The unexpected observation of product diversion suggests that there is also scope to improve public sector medicine logistics in Africa. Such instances of diversion, besides being illegal, suggest that the public sector controls over FDC-ALU stocks are inaccurate. Inaccurate controls in this instance meant theft, but are also likely to be associated with mismanagement of medicines with a short shelf-life, leading to wastage.
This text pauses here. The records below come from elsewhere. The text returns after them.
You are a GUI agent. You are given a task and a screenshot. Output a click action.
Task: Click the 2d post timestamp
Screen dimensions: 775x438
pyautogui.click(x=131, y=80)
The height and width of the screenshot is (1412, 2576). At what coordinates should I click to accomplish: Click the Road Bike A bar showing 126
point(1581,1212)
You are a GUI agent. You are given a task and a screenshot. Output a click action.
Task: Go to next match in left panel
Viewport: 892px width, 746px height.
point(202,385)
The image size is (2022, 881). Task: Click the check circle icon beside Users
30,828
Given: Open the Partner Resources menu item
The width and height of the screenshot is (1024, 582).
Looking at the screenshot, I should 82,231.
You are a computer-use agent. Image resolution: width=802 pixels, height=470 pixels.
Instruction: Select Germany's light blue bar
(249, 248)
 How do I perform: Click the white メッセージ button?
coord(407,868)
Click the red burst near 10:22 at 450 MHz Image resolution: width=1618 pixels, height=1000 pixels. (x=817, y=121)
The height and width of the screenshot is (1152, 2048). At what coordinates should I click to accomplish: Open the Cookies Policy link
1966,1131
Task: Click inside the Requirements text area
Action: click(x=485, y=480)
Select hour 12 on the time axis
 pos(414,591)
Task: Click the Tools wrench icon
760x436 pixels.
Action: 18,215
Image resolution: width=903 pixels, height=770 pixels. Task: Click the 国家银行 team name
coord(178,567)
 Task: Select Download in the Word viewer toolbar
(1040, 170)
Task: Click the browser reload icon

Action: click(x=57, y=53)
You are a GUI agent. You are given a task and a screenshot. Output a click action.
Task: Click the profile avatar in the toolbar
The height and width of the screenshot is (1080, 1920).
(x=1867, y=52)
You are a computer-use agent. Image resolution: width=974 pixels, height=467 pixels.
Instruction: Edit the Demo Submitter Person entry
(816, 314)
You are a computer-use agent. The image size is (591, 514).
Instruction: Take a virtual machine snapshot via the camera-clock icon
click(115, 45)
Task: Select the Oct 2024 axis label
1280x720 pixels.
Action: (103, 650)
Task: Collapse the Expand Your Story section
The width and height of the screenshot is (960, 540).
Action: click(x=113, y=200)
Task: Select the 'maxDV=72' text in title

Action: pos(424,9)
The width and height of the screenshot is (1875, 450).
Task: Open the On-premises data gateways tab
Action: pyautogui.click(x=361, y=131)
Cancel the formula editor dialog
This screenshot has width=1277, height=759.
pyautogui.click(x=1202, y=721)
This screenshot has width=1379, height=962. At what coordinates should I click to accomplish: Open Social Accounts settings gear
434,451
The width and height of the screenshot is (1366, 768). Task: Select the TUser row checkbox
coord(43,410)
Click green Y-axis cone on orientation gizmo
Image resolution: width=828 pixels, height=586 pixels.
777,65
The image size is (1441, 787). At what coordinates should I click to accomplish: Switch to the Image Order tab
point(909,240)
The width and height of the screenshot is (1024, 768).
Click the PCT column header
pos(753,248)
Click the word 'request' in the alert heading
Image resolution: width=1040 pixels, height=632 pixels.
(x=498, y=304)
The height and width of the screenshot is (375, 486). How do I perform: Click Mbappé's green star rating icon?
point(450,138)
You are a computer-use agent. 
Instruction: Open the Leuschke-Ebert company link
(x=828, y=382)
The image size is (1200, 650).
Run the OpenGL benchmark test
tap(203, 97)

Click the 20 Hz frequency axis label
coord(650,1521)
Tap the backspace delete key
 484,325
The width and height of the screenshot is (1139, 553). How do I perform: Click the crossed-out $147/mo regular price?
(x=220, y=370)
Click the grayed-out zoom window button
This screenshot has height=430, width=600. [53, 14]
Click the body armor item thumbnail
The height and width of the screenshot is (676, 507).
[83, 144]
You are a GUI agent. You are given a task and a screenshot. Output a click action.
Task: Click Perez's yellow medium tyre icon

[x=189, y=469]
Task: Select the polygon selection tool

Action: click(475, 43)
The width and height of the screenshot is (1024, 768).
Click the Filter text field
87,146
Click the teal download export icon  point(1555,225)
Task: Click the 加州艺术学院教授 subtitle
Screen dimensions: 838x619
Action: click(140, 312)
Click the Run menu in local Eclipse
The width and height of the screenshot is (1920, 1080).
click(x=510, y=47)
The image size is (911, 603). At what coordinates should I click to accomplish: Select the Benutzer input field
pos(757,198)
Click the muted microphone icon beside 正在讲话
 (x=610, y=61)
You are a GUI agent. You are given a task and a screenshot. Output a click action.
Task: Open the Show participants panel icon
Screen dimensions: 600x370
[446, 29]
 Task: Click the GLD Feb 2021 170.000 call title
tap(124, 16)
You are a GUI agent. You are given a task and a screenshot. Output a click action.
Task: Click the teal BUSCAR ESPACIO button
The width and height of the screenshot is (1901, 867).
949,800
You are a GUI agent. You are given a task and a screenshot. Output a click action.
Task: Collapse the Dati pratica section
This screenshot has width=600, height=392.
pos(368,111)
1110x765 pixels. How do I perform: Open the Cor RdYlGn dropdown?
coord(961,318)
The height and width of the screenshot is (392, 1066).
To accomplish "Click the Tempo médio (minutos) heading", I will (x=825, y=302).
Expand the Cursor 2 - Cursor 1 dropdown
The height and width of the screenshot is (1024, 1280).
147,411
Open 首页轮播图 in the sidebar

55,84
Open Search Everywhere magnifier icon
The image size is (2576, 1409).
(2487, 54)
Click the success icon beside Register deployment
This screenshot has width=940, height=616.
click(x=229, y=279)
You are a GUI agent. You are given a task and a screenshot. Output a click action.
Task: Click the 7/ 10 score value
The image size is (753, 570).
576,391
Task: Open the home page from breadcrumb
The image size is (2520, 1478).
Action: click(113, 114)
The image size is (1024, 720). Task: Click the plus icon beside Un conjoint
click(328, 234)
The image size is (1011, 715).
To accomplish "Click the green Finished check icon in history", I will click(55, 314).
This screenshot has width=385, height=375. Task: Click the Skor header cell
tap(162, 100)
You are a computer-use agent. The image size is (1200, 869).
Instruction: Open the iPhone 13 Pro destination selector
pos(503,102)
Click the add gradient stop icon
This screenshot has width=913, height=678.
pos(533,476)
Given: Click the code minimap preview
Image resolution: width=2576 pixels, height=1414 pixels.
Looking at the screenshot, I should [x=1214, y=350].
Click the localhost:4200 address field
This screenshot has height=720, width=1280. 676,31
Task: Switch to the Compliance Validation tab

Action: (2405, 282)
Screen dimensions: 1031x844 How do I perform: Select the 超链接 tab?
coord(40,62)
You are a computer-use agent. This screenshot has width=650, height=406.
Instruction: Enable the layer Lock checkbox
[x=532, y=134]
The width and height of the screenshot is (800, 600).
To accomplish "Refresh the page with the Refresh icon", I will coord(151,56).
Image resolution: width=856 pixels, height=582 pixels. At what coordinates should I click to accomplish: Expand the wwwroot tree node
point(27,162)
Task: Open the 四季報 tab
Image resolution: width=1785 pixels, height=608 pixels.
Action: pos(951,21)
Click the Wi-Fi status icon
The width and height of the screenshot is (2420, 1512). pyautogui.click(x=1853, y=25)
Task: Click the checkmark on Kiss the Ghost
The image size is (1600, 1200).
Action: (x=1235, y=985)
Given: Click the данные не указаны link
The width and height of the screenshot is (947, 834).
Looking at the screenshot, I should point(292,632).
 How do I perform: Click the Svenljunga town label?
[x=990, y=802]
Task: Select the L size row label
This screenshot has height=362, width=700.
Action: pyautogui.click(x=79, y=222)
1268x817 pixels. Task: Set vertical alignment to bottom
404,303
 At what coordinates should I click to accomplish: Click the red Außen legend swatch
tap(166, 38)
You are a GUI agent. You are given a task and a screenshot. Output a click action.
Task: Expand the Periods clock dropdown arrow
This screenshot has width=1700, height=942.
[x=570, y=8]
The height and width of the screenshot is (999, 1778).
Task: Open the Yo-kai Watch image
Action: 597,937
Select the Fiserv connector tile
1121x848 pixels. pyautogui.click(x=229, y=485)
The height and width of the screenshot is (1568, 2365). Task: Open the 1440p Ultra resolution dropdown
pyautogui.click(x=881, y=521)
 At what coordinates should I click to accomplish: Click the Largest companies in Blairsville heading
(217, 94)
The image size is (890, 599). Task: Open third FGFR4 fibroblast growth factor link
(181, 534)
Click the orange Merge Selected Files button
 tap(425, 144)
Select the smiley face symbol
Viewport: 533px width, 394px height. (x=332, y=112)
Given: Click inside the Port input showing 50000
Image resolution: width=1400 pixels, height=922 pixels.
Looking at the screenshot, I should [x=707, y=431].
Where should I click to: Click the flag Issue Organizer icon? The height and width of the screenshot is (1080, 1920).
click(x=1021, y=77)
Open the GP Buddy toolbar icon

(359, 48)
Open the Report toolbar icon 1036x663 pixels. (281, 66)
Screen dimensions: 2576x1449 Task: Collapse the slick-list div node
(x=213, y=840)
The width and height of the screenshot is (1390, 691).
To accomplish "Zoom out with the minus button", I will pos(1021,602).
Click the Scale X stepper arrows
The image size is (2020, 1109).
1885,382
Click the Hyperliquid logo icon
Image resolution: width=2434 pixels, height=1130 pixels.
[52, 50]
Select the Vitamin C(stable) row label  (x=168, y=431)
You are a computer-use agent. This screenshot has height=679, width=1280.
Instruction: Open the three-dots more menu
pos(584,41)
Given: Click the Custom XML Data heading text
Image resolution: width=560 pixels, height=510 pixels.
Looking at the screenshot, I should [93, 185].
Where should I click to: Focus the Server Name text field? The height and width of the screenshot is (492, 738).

The authors' findings argue for a reevaluation of the shelf-life of FDC-ALU, if confirmed by future studies using more advanced analytical techniques, which for the policy reasons already described would be very desirable. Improving access to medicines will require many different interventions that will vary from country to country. However, extending the shelf-life of ACTs would be of benefit in every country, which is why it should be a high priority, with hopefully many more lives saved as a result.

Competing interests

RB received a travel grant within the past four years from Novartis AG. The other authors declare that they have no competing interests

Authors' contributions

RB carried out all chemical analyses and prepared the first draft of the manuscript. RT and KH performed data analysis and edited the manuscript. AA performed literature review, statistical consultation and writing of the second draft of the manuscript. All authors read and approved the final manuscript.

Acknowledgements

The authors would like to thank Philip Coticelli, Rachel Mitrovich and Lorraine Mooney for their background research and editorial advice, as well as Carlos Odora, Franklin Cudjoe, Thompson Ayodele, Greg Starbird and Aime Mutembe for their help in the collection of drugs studied. The authors would also like to thank Robert Brush of Ahura Scientific for assisting with the calibration of methods and testing of samples. The research was funded by the Legatum Institute and the Ohrstrom Foundation through grants made to Africa Fighting Malaria and a grant from the Canada Research Chairs program.